By Army Sgt. 1st Class Tyrone C.
Marshall Jr.
American Forces Press Service
WASHINGTON – Many of the focus areas outlined in the
nation’s defensive strategic guidance, released in January, go beyond
Asia-Pacific and pertain to the Horn of Africa, a senior defense official said
today.
Speaking during the European Union’s
Common Security and Defense Policy Conference here, Amanda J. Dory, deputy
assistant secretary of defense for Africa policy, looked at specific areas of
the strategy that address the Horn of Africa.
“As many of you are aware, the new
defense strategic guidance came out in January,” Dory said. “It was in response
to the view by the president and the [Defense] Department’s senior leadership
that we were at a strategic inflection point.

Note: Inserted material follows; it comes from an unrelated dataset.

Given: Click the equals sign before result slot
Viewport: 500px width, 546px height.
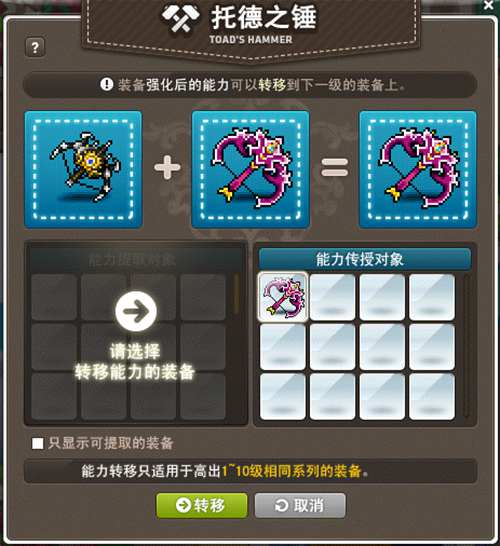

“The guidance looked at the strategic
environment and identified a number of factors,” she said. “The one that you
read in headlines was ‘pivot to Asia.’ It did not say pivot to Asia, but it did
make it very clear that we have increasing interests in the Asia-Pacific
theater and the need to attend to those.
Dory explained the strategic guidance
begins to point to the Horn of Africa by making very clear a “focus on al-Qaida
and affiliates remains very prominent in the future of the security
environment.”
Dory explained that al-Qaida affiliates
are found in the Horn of Africa, forming an intersection with Pakistan and
Afghanistan, Yemen and Somalia, and other parts of the African continent where
the terrorist group may be found. She said terrorism is chiefly where the
strategic guidance and the Horn of Africa intersect.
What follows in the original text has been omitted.